RFR(XS) 8252521: possible race in java_suspend_self_with_safepoint_check

Fri Sep 4 17:15:36 UTC 2020

Richard,

Sorry for the late review. I know you have already pushed the fix.

src/hotspot/share/runtime/thread.cpp
     L2625:   } while (is_external_suspend());
         In the other places where we are checking for a racing suspend
         request, we check the is_external_suspend() condition while
         holding the SR_lock or we call is_external_suspend_with_lock().

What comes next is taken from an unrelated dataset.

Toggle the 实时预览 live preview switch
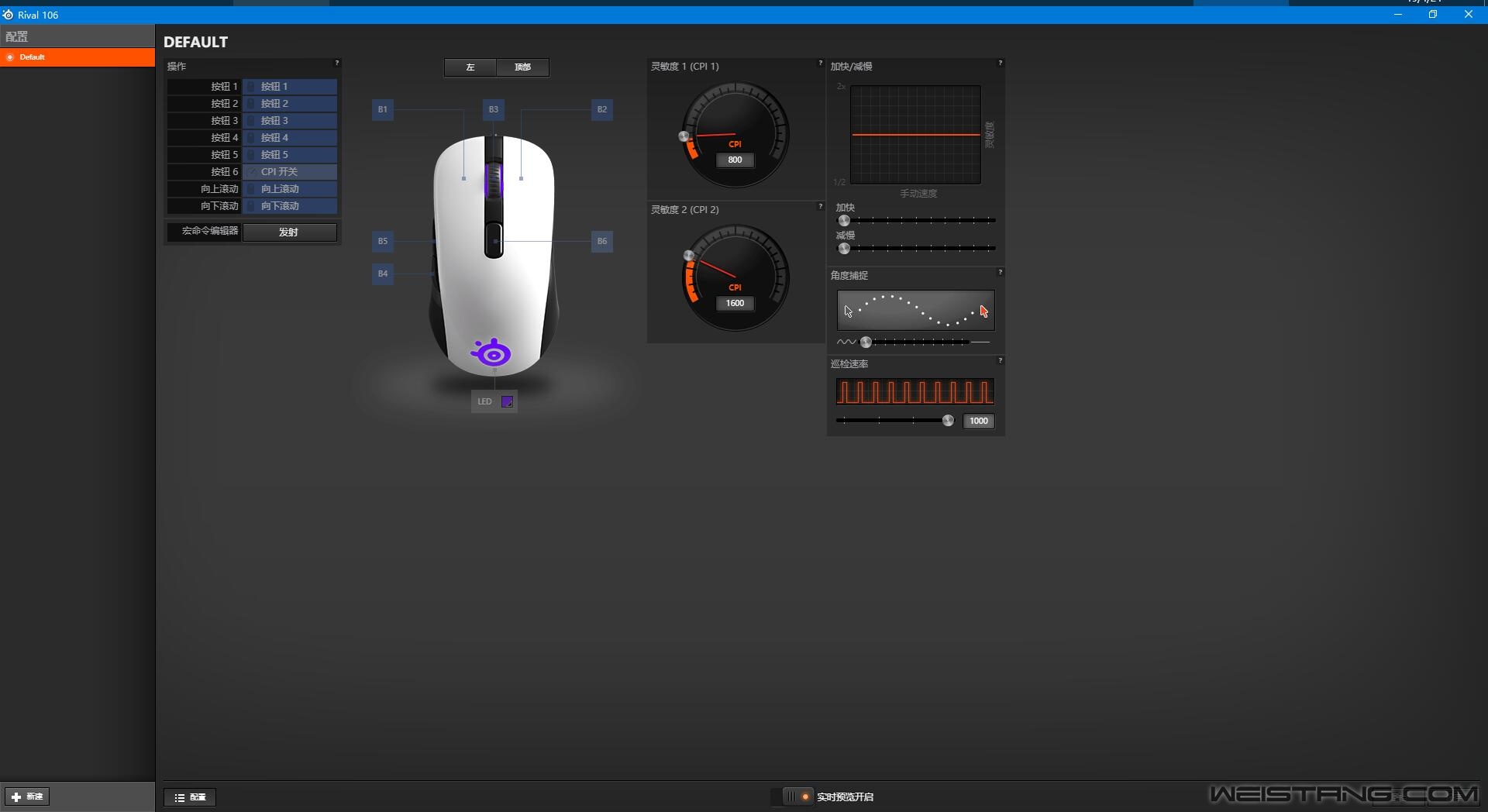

         Here's the usual example I point people at:

         L2049: void JavaThread::exit(bool destroy_vm, ExitType exit_type) {
<snip>
         L2121:     while (true) {
         L2122:       {
         L2123:         MutexLocker ml(SR_lock(), 
Mutex::_no_safepoint_check_flag);
         L2124:         if (!is_external_suspend()) {

         The JVM/TI SuspendThread() and JVM_SuspendThread() entry points
         call set_external_suspend() while holding the SR_lock so the
         only way to be sure you haven't lost the race is to hold the
         SR_lock while you're checking the flag yourself.

         Have I missed something in my analysis?

Dan

On 9/2/20 11:15 AM, Reingruber, Richard wrote:
> Hi,
>
> please help review this fix for a race condition in
> JavaThread::java_suspend_self_with_safepoint_check() that allows a suspended
> thread to continue executing java for an arbitrary long time (see repro test
> attached to bug report).
>
> Webrev: http://cr.openjdk.java.net/~rrich/webrevs/8252521/webrev.0/
> Bug:    https://bugs.openjdk.java.net/browse/JDK-8252521
>
> The fix is to add a do-while-loop to java_suspend_self_with_safepoint_check()
> that checks if the current thread was suspended again after returning from
> java_suspend_self() and before restoring the original thread state. The check is
> performed after restoring the original state because then we are guaranteed to
> see the suspend request issued before the requester observed that target to be
> _thread_blocked and executed VM_ThreadSuspend.
>
> Thanks, Richard.